Consolidated Communications completes FairPoint acquisition
$1.3 billion deal makes Consolidated ninth largest fiber provider in U.S.
Mattoon, Ill.-based Consolidated Communications announced on July 3 it had completed its acquisition of FairPoint Communications, Inc., expanding Consolidated’s broadband presence across 24 states.
The acquistion of FairPoint adds 22,000 fiber route miles to Consolidated's network, making it the ninth largest fiber provider in the U.S., with more than 36,000 fiber route miles. Consolidated Communication’s on-net buildings grow to 8,800 and fiber-connected towers total 2,600.
FairPoint’s Bob Udell will continue to serve as president and chief executive officer and Steve Childers will serve as chief financial officer of the combined company. As part of the merger agreement, Consolidated has appointed Wayne Wilson, a New Hampshire resident who previously served on the FairPoint board, to the Consolidated Communications board. The newly combined company will continue to be headquartered in Mattoon, Ill. and senior executives will be based throughout its service area.
“Consolidated Communications’ mission is to turn technology into solutions, connecting people and enriching how they work and live,” said Bob Udell, president and chief executive officer of Consolidated Communications. “We know our customers’ needs are changing and this business combination creates a stronger company with greater scale and resources to serve our customers. We are excited to close on the acquisition and look forward to realizing the many benefits of this merger and leveraging our combined team’s expertise.”
The all-stock transaction was valued at approximately $1.3 billion, including debt.
Under the terms of the agreement, FairPoint stockholders will receive a fixed exchange ratio of 0.7300 shares of Consolidated Communications common stock for each share of FairPoint common stock. No fractional shares of Consolidated Communications common stock will be issued. Each of FairPoint's stockholders will be entitled to receive, in lieu of any fractional share of Consolidated Communications common stock, an amount in cash equal to the value of the fractional share of Consolidated Communications common stock to which such stockholder would otherwise have been entitled, less applicable taxes required to be withheld.

_Stored data:_

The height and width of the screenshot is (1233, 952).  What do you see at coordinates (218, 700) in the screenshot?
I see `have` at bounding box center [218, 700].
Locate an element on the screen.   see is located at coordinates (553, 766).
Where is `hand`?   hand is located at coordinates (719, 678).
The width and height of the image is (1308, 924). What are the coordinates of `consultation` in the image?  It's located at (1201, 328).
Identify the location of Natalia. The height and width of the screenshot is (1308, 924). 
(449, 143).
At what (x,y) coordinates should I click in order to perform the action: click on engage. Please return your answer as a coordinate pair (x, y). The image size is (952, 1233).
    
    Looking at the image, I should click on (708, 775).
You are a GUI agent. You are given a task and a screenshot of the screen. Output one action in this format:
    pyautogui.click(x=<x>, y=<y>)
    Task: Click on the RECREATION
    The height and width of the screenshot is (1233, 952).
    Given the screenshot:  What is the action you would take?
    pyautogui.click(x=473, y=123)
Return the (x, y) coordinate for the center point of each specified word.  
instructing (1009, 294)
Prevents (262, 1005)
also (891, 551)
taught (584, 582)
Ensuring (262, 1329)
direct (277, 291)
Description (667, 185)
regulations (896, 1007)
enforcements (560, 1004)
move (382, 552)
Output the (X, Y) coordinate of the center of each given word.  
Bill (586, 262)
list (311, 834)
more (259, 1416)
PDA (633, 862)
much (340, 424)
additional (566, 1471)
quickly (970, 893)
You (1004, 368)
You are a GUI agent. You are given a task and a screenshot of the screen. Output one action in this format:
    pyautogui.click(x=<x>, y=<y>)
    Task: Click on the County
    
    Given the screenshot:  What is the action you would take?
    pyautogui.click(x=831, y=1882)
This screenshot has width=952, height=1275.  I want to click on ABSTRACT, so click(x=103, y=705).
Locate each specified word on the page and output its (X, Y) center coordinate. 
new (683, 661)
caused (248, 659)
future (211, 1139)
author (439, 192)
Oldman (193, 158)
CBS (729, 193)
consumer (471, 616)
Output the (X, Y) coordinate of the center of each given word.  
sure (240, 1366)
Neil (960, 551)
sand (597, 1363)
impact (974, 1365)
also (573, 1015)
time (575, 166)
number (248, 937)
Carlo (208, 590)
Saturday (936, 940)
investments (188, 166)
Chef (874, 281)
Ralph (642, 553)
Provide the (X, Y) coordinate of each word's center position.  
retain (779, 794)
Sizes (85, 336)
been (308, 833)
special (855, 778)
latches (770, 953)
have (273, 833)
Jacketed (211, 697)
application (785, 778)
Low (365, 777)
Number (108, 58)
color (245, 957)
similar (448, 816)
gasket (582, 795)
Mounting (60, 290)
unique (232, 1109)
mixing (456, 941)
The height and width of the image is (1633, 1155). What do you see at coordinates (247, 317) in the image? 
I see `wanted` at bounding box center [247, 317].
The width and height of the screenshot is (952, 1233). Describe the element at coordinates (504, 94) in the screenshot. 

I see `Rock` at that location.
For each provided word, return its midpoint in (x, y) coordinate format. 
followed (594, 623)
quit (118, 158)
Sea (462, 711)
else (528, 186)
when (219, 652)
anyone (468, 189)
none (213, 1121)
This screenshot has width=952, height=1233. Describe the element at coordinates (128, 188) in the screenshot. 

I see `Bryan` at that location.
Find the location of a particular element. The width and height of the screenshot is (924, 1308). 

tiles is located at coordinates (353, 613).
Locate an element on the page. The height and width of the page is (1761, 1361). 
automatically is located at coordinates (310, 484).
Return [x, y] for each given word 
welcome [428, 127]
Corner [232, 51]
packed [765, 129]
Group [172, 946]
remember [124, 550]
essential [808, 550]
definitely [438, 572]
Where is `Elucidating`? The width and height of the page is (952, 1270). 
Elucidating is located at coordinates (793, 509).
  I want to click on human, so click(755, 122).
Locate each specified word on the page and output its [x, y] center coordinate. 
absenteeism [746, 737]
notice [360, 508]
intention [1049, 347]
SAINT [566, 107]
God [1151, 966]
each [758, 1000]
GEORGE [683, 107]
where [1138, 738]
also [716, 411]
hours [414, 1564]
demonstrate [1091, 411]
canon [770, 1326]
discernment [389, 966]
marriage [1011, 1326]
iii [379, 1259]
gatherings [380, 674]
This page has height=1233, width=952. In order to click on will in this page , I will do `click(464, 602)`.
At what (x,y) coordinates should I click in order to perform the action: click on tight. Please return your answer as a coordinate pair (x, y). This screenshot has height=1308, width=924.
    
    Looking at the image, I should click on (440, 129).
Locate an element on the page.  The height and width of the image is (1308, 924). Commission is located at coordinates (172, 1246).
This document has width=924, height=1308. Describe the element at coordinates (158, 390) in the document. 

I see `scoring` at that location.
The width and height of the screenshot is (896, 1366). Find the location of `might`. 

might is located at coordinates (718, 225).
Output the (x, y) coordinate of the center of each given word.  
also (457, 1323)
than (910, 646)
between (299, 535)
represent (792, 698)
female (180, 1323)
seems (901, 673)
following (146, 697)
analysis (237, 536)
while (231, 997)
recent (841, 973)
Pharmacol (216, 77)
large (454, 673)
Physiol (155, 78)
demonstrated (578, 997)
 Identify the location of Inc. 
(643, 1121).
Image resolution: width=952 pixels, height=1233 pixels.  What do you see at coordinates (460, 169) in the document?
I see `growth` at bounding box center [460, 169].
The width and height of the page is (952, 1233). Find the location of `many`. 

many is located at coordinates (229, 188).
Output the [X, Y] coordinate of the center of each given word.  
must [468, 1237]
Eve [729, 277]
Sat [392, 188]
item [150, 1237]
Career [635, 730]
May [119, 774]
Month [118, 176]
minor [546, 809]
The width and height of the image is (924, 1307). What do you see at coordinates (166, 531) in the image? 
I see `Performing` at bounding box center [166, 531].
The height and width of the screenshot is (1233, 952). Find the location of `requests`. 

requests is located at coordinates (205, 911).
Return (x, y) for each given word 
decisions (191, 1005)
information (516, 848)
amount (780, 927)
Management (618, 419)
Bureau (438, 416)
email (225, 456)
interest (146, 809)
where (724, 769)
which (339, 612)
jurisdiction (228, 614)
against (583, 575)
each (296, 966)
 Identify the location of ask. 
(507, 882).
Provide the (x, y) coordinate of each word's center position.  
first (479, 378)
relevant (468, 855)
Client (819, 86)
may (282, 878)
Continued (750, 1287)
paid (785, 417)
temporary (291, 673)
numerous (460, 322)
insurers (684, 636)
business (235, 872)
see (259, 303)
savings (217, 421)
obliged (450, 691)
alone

_Activities:_
1 > In the article on Consolidated Communications' acquisition of FairPoint, how many shares of Consolidated Communications common stock do FairPoint stockholders receive for each FairPoint share?
2 > Write the next part of the article on Consolidated Communications' acquisition of FairPoint, picking up after its final paragraph.

_Expected responses:_
1 > 0.7300 shares

2 >
“The financial benefits associated with the combination in the form of cost savings and reduced financial leverage provide us additional operating and strategic flexibility going forward,” Udell said. The transaction is meaningfully accretive to free cash flow per share in the first year and supports our current dividend policy to shareholders while making meaningful investments to enhance the network.”
The company plans to expand its cloud services product suite to FairPoint markets, as well as other broadband enhancements. Overall, the combined company will eventually offer a broader range of solutions, tools and resources benefiting all customer groups, according to a press release.
The transaction is expected to generate annual run rate cost savings of approximately $55 million, which are expected to be achieved within two years after completion of the merger.
Consolidated expects the transaction to be meaningfully accretive to free cash flow per share in the first year. The company will benefit from $300 million in net operating losses and it has refinanced FairPoint’s debt on very attractive terms. Additionally, the transaction will significantly improve the company’s balance sheet and capital structure and supports its current dividend policy to stockholders.